Using Category-Level Templates in Shape-from-Template
Type: Engineering school or master degree
An active area in the research fields of computer vision and Augmented Reality (AR) is to interpret the 3D world from camera images of videos. One of the current open challenges is how to do this when the scene is dynamic and non-rigid. There are two main approaches to this problem, both of which are being pioneered at our lab in ALCoV. This first is by assuming we have a 3D model of the objects in the scene, and the goal is to determine their nonrigid shapes using cues from the images. This is also called Shape-from-Template in the research literature (see our recent publications at http://flexable.u-clermont1.fr). A second approach is to solve the problem using only cues from the images, such as motion (which is known as non-rigid structure-from-motion). This is considerably harder and open.

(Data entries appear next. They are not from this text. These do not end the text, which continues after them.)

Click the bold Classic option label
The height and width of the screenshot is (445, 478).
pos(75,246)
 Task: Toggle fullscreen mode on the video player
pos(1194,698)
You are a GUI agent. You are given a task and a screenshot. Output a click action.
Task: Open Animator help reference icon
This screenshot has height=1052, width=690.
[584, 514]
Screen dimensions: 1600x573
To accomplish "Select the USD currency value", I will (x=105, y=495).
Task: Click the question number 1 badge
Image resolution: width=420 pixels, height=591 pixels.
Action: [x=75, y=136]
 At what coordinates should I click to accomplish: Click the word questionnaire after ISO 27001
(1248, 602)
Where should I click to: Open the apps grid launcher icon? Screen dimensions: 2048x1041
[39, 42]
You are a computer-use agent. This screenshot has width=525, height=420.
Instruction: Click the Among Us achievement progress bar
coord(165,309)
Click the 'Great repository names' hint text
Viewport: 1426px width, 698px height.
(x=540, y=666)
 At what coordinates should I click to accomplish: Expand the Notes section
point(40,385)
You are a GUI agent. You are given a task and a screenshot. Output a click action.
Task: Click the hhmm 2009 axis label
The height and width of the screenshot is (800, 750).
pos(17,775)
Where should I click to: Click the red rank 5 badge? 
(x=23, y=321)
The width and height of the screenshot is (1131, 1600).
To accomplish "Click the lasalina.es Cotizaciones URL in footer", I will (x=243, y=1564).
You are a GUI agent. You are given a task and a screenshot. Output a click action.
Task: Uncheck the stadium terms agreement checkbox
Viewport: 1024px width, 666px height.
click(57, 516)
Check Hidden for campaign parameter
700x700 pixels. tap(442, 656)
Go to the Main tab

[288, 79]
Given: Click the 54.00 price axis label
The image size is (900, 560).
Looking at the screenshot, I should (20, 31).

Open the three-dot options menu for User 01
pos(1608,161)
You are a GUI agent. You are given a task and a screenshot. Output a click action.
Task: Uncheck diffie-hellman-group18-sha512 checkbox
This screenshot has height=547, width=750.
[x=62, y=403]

In this project the goal is to develop a Shape-from-Template method, but using a generic template from a library of Computer Assisted Design (CAD) models. For example, imagine that we have a generic 3D template of an animal such as a cat, and our goal is to obtain the shape of a specific cat from a video from youtube. The task involves adapting the CAD model to the shape of the cat using information from the video such as pixels, features and contours. There has already been some work on solving this type of problem with a generic template. An excellent paper you can find (including videos) is called “What shape are dolphins: Building 3D morphable models from 2D images”: http://www.cantab.net/users/tom.cashman. Although this work is impressive, there are some limitations. The goal of this project is to build on top of this work, using the provided code as a base platform, and to overcome one or more of its limitations. There are three limitations that can be tackled. 1) This method uses what is known as a linear shape bases model. This only works when the object changes shape in simple ways (such as the dolphin’s tail moving up and down), and does not work well for other objects such as animals with articulated limbs. You will use a more expressive model that can handle more complex deformation such as the movement of an animal’s limbs. The model you will use is known as the ‘as-rigid-as-possible’ model (see http://www.igl.ethz.ch/projects/ARAP/arap_web.pdffor an example). 2) This method only uses the silhouette contour of the object. However there is also texture information, from which it is possible to track features on the object’s surface and combine these with silhouette contours to obtain better shape estimates. 3) The method uses contours that are manually computed from the images. A better approach is to eliminate this manual stage, and have the model fit directly to strong edges detected in the images. We will show you how to do this robustly, and this will mean a considerably more automatic process.
This project is an excellent opportunity for working on an open and interesting research problem in computer vision, and do this in a world-leading group. Because you will work on top of an existing code base, you will be able to start making progress very early on, and it is likely a publication can result from the internship.